If you grew up loving loud guitars and ever picked one up yourself, odds are Black Sabbath’s “Iron Man” was the first heavy metal riff you learned. It’s simple, menacing, and sounds exactly how metal should: like something clawing its way out of the earth. For me, that’s the magic of Ozzy Osbourne. He’s never been the most technical, the most polished, or the most consistent artist, but he’s always felt like metal.
He was larger than life but somehow still one of us.
Born John Michael Osbourne in postwar Birmingham, UK, on December 3, 1948, he was a working-class misfit. Arising from a house crammed full of siblings, he bounced between odd jobs and petty crimes after leaving school at 15. With, at the time, undiagnosed dyslexia, no direction, and no future, he joined forces with three other blue-collar outcasts – Tony Iommi, Geezer Butler, and Bill Ward – to form Black Sabbath. They were a band that sounded like a horror film set in a steel mill.

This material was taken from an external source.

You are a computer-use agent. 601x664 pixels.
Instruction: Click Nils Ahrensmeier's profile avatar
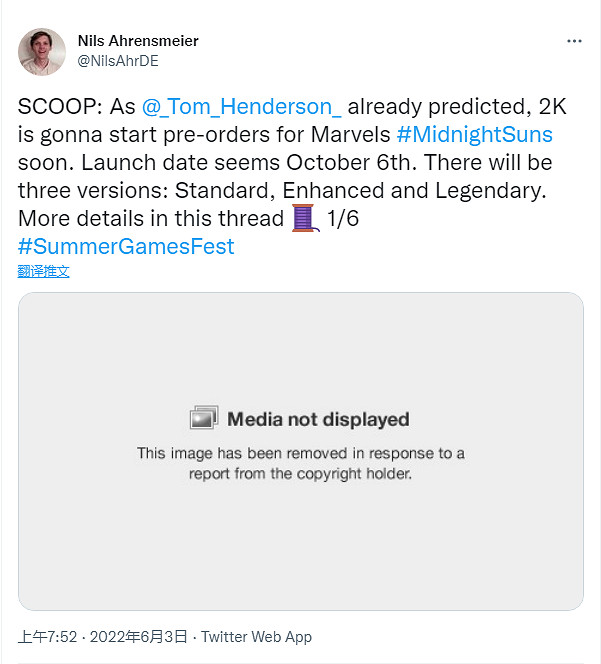pos(42,50)

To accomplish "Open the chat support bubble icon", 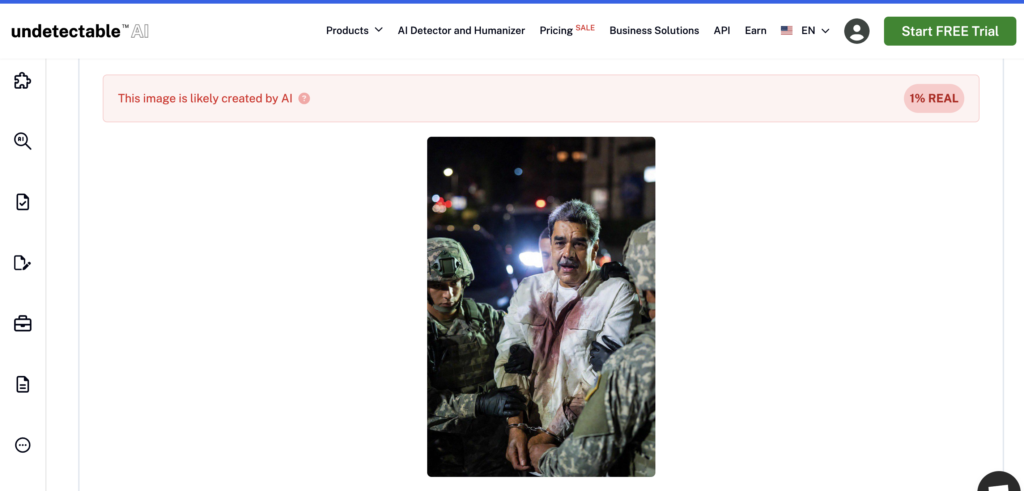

At the time, critics hated Black Sabbath, even as the band’s eerie self-titled debut track scared the hell out of people with its tri-tones and thunder. Kids who felt like outsiders reveled in Tony Iommi’s sludge-thick riffs and heard their truth in Ozzy Osbourne’s apocalyptic lyrics. That’s why he eventually became “The Prince of Darkness.”
Lifted from John Milton’s Paradise Lost, it was a name stapled to Ozzy’s forehead by fans and the media. Ozzy laughed it off at first, but over time, he wore that title like armor. Through bat bites, solo comebacks, and MTV absurdity, he made it his crown. What’s wild is how it always felt so genuine. Beneath the theatrics was still that same oddball kid from Birmingham trying to get something out of his system.
Ozzy’s story is one of defiance.
He actively carved out space for the weird, the anxious, the angry, and the damned. At a time when mental illness was shameful, horror was niche, and nonconformity was dangerous, Ozzy built a genre where those very things were sacred. Everything from punk to death metal has Osbourne’s fingerprints all over it. Many of the rock star tropes we correlate with stardom and excess most likely originated from the myths and legends of his career.

If you like heavy metal in any fashion, you have been directly influenced by Ozzy Osbourne.
Even if you think you don’t like any Ozzy songs, heavy metal would not exist without him. Heavy metal became a home for the outcasts because Ozzy Osbourne kicked down the door first. Without Metal, millions of kids would’ve had no place to scream, to question authority, or to find a soundtrack for their rage. Heavy metal is more than distorted guitars, black leather, or terrifying lyrical content. It’s not an aesthetic; it’s a safe haven to be yourself. And everyone deserves to find a place like that.
Ozzy didn’t just help invent a genre; he helped build a sanctuary. THAT is his legacy.